El Gobierno porteño colocó un nuevo bono Tango en Nueva York y asegura que el mercado confía en su gestión, mientras el país mira de reojo el nivel de compromisos asumidos.
Mientras el bolsillo del porteño no da más, la Ciudad de Buenos Aires acaba de cerrar un negocio millonario en los mercados globales. Jorge Macri consiguió 500 millones de dólares a una tasa del 7,375%, la más baja de la historia para el distrito, aprovechando que los inversores internacionales están de oferta con el riesgo argentino.
La jugada fue un éxito de demanda: ofrecieron seis veces más de lo que la Ciudad buscaba. El ministro de Hacienda, Gustavo Arengo, salió rápido a decir que esto es gracias al «orden» de las cuentas, pero la realidad es que el Gobierno porteño se apuró a «hacer caja» antes de que la pelea política de las próximas elecciones ensucie la cancha financiera.

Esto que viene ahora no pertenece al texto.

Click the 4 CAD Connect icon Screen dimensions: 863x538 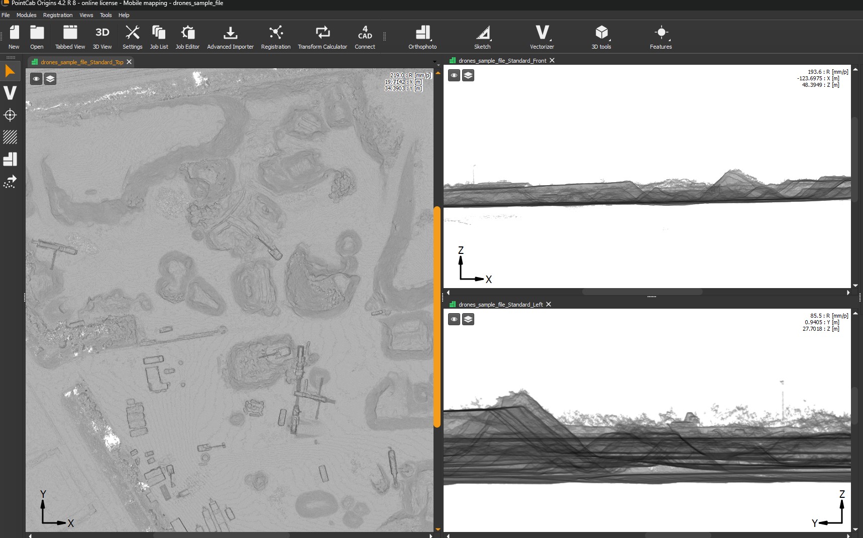(x=365, y=38)
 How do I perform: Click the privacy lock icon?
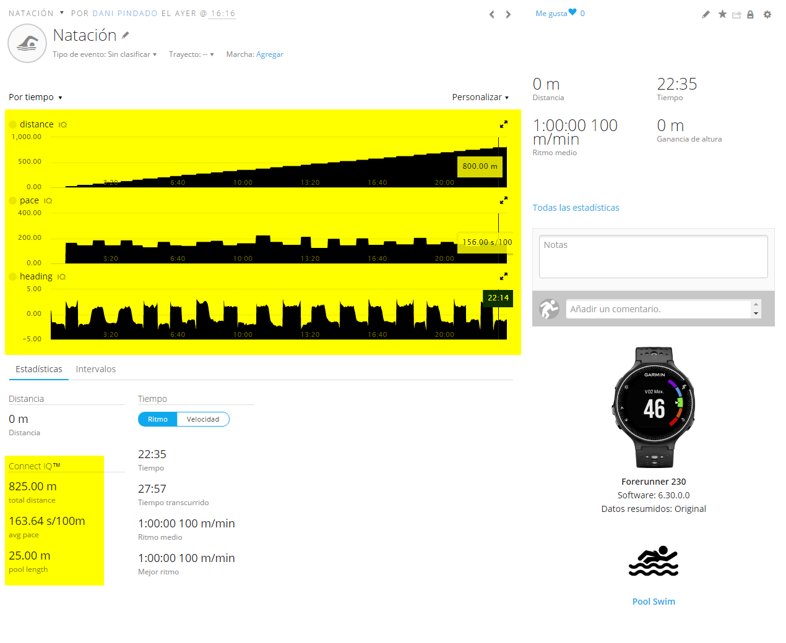750,14
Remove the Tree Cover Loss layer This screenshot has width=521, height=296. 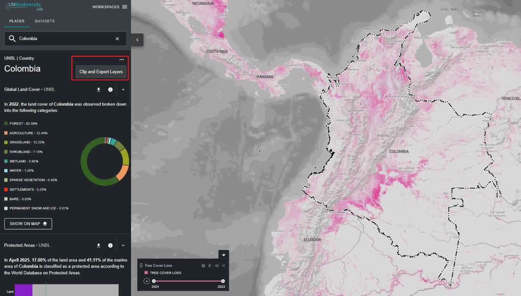tap(224, 266)
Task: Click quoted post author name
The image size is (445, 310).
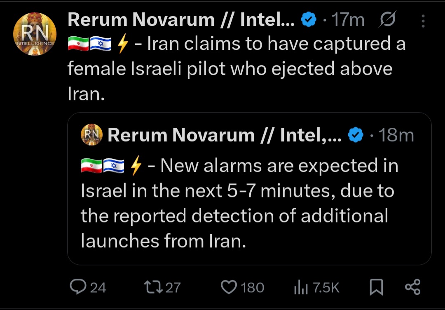Action: coord(225,134)
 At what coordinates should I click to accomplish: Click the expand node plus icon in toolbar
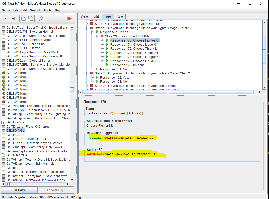click(x=5, y=18)
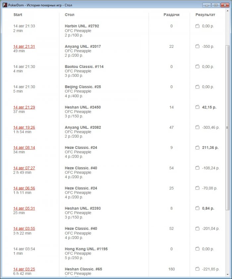232x279 pixels.
Task: Click the wallet icon next to 211,36 р.
Action: point(198,148)
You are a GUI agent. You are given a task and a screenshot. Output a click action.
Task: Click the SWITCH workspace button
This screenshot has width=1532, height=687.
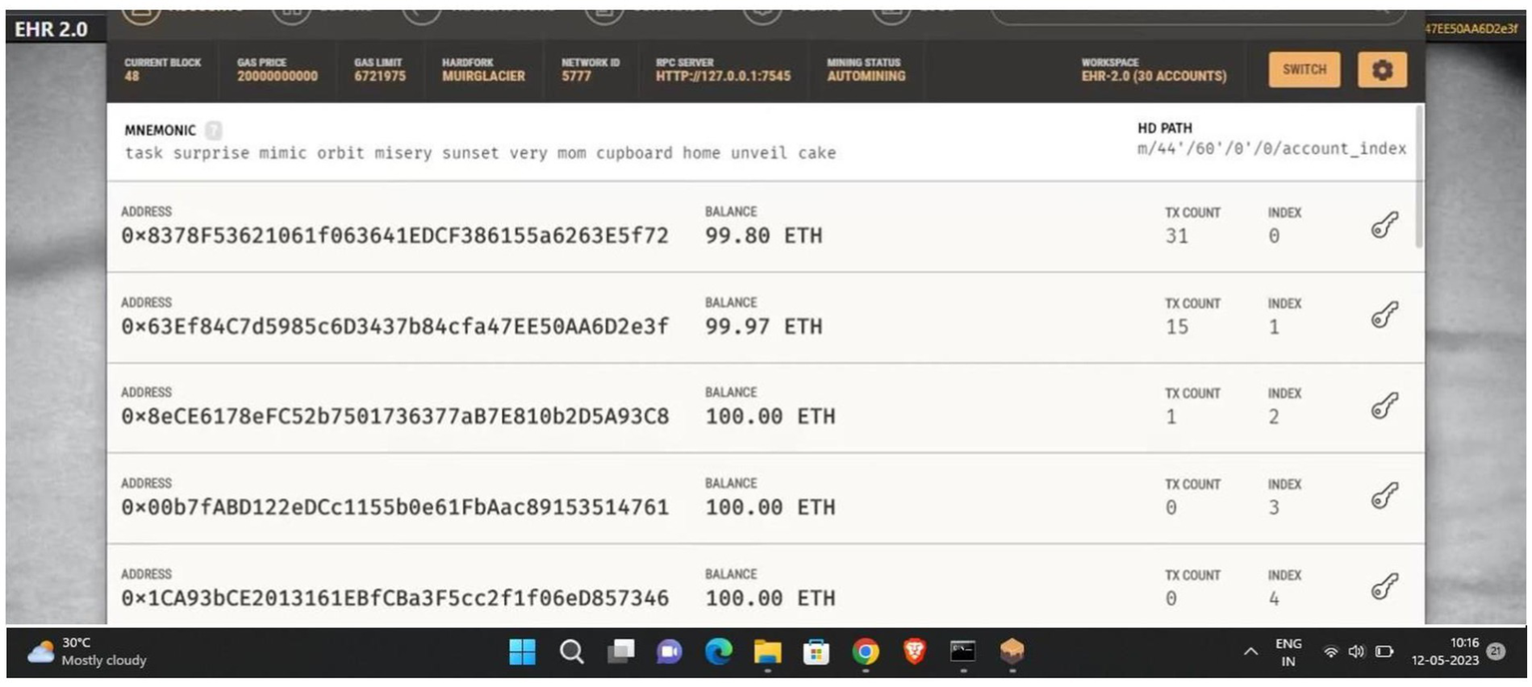(1303, 70)
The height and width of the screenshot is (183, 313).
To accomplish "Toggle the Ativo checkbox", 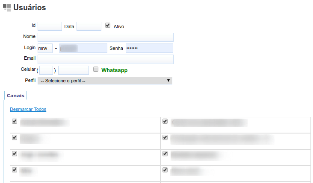I will pyautogui.click(x=108, y=26).

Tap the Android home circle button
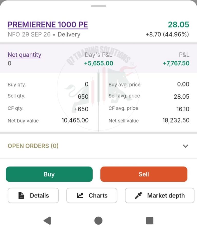99,221
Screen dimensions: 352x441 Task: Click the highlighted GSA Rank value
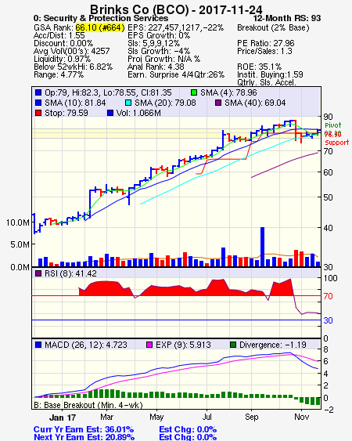click(100, 27)
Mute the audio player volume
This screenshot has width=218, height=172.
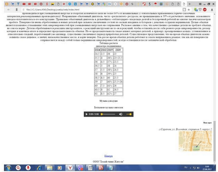coord(120,114)

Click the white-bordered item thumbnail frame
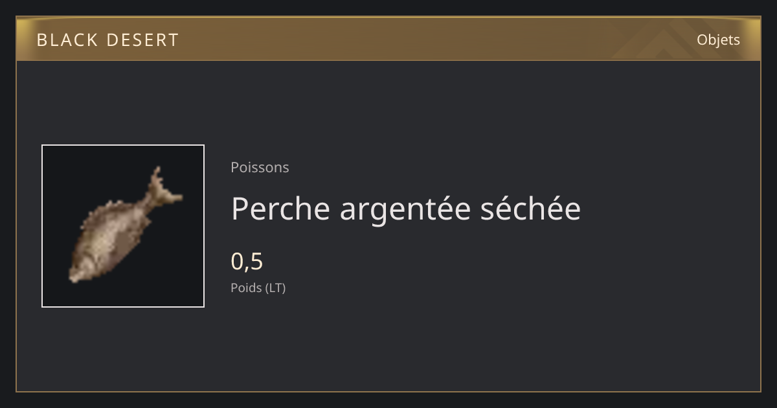[123, 226]
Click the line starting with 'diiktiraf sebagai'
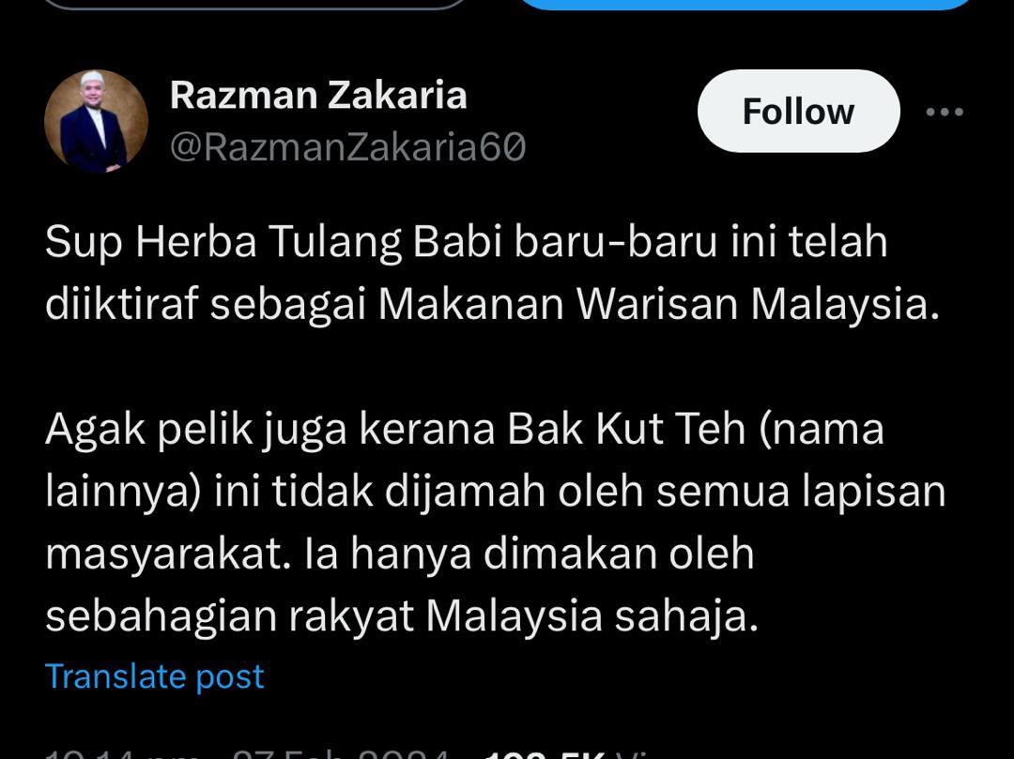This screenshot has height=759, width=1014. click(491, 304)
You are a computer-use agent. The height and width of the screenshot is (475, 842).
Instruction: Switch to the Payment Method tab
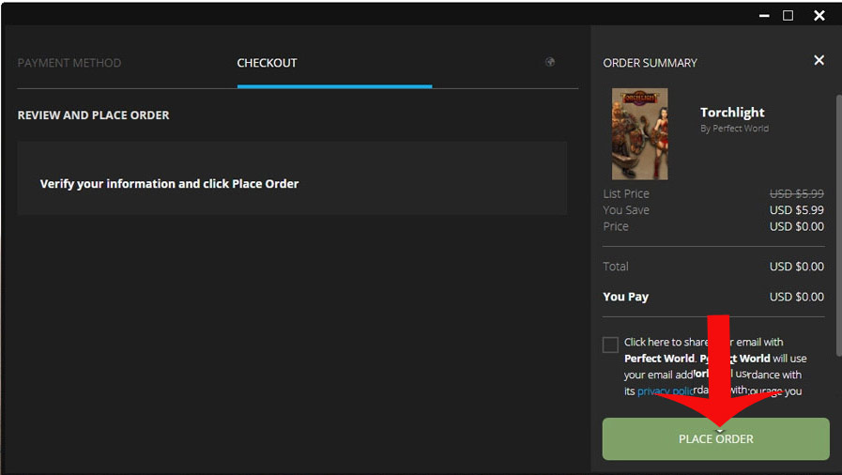[x=69, y=63]
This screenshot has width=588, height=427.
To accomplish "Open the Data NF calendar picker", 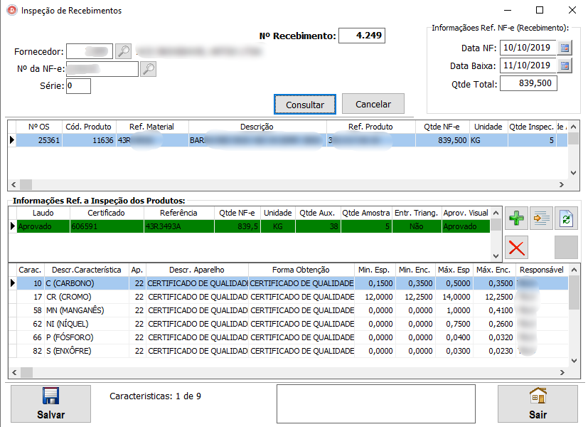I will pyautogui.click(x=565, y=48).
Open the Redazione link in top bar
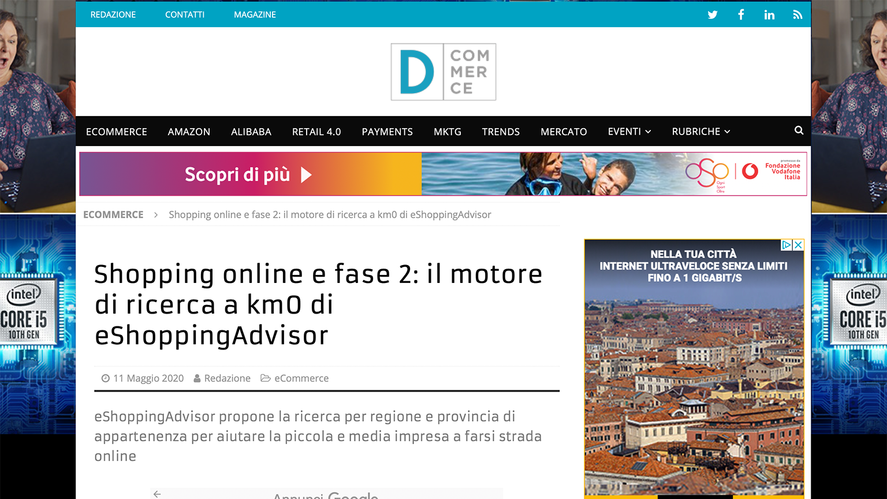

El nuevo bono Tango a 10 años se emitió bajo ley inglesa, una garantía que los financistas de Nueva York exigen para soltar los dólares. Con esto, la gestión de Macri busca aire para afrontar vencimientos y mantener la liquidez, en un momento donde cualquier movimiento de deuda genera sospechas y debates sobre quién terminará pagando la cuenta final.
Lo cierto es que, mientras la calificación de deuda mejora y los bancos como J.P. Morgan y Santander se frotan las manos con las comisiones, el vecino de a pie se pregunta si este «logro» se traducirá en mejores servicios o si es simplemente otra forma de hipotecar el futuro de la Capital Federal para llegar tranquilos al 2027.
¿Es una señal de confianza real o solo estamos aprovechando un veranito financiero para patear la pelota hacia adelante? La Ciudad ya tiene su montaña de dólares, ahora falta ver si el orden del que hablan llega a las calles o se queda en las planillas de Excel de Hacienda.